Since a lot of this is setting up things I'm hesitant to discuss yet, let's move on to some other random thoughts:
  • Last year, the popular brand of dope was WMD, which matched the Iraq war parallels of the Avon/Marlo war. This year, Bodie's people are pushing Pandemic. Not sure which name is more accurate in describing the effect dope has on these neighborhoods.
  • Did you catch Herc getting uptight when his new partner suggests a willingness to sleep with a man in order to have sex with the city council president? Methinks someone's still smarting from the Gus Triandos fiasco from last year. (Remember, Carver baited him into picking a man he would sleep with to gain the right to nail the Olsen twins, and he picked ol' Gus.) Chauffering Royce seems about the right level of responsibility for Herc, doesn't it?
  • RIP, Fruit. Since Cutty will be more of a factor this year, I was expecting to see another confrontation between them, what with Fruit having ripped off Cutty and then Cutty sparing Fruit's life. C'est la vie; you don't always get closure on this show.
  • Three of the four season premieres have now closed with discovery of a murder: D'Angelo finding out that Avon had the witness against him killed in season one, Bea Russell finding the Russian girls in the can in season two, and now Randy finding out about Lex.
  • Am I remembering right that the official name for the low-rises where D'Angelo, Bodie, Poot and Wallace slung was the Terrace? If so, that's where the kids who beat up Dookie came from.
  • Nice to see another face from "The Corner" turn up, with Reg E. Cathey joining the cast as Carcetti's #2 aide, Norman, who last voted for a white guy when Bobby Kennedy was alive. Or maybe not -- Cathey was 10 at the time of the RFK assassination, and he doesn't appear to be playing older. Side note: both Cathey and Larry Cedar, who plays Leon on "Deadwood," first came to my attention as castmembers on PBS' "Square One." Is Beverly Leech (aka Kate Monday) going to pop up on "John from Cincinatti" or the final "Sopranos" season or something?
  • This season's version of "Way Down in the Hole" is sung, I believe, by a bunch of Baltimore schoolkids, which fits the education theme.
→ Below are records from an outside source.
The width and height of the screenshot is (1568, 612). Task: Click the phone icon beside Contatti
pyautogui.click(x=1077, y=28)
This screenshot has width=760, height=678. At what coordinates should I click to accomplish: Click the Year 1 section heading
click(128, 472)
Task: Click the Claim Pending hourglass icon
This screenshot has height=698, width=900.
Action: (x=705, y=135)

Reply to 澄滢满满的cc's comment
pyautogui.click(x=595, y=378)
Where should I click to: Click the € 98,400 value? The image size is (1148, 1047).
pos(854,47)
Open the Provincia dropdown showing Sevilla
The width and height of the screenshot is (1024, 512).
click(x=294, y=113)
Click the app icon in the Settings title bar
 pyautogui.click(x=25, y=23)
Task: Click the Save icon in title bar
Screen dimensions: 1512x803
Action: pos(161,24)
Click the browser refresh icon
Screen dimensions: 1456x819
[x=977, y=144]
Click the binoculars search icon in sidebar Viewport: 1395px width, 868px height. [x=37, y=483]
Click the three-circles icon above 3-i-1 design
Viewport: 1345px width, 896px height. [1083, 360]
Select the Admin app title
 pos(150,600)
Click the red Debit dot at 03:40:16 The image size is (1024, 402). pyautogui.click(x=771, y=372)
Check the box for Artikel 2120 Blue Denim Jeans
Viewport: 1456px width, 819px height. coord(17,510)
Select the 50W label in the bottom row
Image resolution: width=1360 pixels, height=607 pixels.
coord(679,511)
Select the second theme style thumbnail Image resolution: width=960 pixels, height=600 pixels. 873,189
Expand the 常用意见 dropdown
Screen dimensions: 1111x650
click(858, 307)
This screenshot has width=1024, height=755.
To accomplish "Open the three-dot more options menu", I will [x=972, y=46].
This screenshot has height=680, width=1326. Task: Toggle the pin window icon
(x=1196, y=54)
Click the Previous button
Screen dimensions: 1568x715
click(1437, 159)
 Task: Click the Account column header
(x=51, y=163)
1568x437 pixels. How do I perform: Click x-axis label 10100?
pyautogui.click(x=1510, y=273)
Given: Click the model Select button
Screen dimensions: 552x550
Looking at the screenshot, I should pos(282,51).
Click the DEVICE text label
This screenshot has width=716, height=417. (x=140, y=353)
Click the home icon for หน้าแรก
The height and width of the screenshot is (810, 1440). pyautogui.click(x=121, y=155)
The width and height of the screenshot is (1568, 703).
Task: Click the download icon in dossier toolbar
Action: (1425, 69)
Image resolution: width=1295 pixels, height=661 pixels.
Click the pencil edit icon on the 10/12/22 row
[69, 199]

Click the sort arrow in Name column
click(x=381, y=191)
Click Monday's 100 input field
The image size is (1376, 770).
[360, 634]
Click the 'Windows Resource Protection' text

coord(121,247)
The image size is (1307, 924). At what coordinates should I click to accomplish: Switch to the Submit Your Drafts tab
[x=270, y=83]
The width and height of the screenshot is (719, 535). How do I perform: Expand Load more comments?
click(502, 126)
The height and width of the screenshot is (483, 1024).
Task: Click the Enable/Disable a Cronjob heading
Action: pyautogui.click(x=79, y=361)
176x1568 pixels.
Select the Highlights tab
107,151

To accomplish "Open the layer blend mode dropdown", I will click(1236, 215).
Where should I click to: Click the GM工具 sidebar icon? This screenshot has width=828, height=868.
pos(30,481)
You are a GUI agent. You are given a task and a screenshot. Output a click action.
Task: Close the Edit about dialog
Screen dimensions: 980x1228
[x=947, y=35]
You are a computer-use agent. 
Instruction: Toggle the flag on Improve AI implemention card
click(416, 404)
As always, the editing on the main titles is awesome, and I love the kaleidoscope of circular images at the end (the convenience store lazy susan, the spare tire, the kid playing with the tire, etc.).
Lines of the week:
  • School receptionist re: Prez's full name: "You say it, 'cause I ain't even gonna try it."
  • Carver to Bodie: "Where's the love, Bodie? Where is the motherfuckin' love?"
  • The Bunk, re: his true relationship with Lester: "To hell with Norris, Lester. You my real partner. My life partner." & "Look at that bow-legged motherfucker. I made him walk like that."

So, for those of you who made it to the end of this, what did you think? And, to repeat a question from earlier in the week, how many of you watched it for the first time tonight, and how many had already watched it with On Demand? As of now, my plan is to post these reviews on Sunday nights after the HBO premiere, but if I get a sense that the majority of you are seeing the shows earlier -- and if I can swing it -- I might move up the schedule.